__SET EXERCISE 1__
Return each line of the records that contains the string "Everything", matching case exactly.

__DOCUMENT SEGMENT__
>>

Our current guide went on a more vertical route up inside the Dam. We used elevators, corridors & tunnels to maneuver about. The kindly gentleman had us walk down into a corridor which led to giant louvred vents, where he encouraged us to stick our arms out and wave at the guests & visitors above. Stephen & I jumped on this and waved… Devon chose to salute them… with one finger. Hey, if you’re told you can stick your arms out of a dam, you do it! Back down the circular corridor, Devon noticed that there was blue duct tape covering something. She made a terse crack about it covering a leak and then everybody in the group took pictures. I think it took all of her inner strength not to peel it back. We left this section and rode yet another elevator up to a maintenance corridor where our guide explained that they once used these now gated off staircases to gain access to all of the light bulbs and the like. Hundreds and hundreds of stairs. I’m sure being a member of the maintenance crew pays a respectable wage, but I’ll bet dollars to donuts that they thank their lucky stars for those elevators now.

<<

__SET EXERCISE 2__
Translate this sentence from the dam tour account into Spanish: "We used elevators, corridors & tunnels to maneuver about."

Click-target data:

>>

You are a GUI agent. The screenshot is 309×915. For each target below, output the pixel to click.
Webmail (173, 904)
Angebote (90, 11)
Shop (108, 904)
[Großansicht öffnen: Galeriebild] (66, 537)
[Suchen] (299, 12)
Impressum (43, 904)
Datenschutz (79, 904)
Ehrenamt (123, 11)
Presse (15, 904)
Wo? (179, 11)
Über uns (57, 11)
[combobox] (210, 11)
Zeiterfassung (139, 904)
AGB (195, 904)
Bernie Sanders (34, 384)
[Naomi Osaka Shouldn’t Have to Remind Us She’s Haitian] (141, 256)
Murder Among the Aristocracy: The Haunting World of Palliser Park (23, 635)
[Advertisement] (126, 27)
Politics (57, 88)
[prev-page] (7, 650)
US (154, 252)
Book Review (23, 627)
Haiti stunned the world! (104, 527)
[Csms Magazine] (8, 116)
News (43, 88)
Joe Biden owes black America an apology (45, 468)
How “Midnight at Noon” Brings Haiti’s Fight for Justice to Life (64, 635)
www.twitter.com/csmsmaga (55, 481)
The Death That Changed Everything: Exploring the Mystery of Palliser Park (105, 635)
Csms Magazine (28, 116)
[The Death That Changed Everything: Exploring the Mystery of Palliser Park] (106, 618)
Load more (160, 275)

<<

__CORRECT RESPONSE 1__
The Death That Changed Everything: Exploring the Mystery of Palliser Park (105, 635)
[The Death That Changed Everything: Exploring the Mystery of Palliser Park] (106, 618)

__CORRECT RESPONSE 2__
Usamos ascensores, pasillos y túneles para desplazarnos.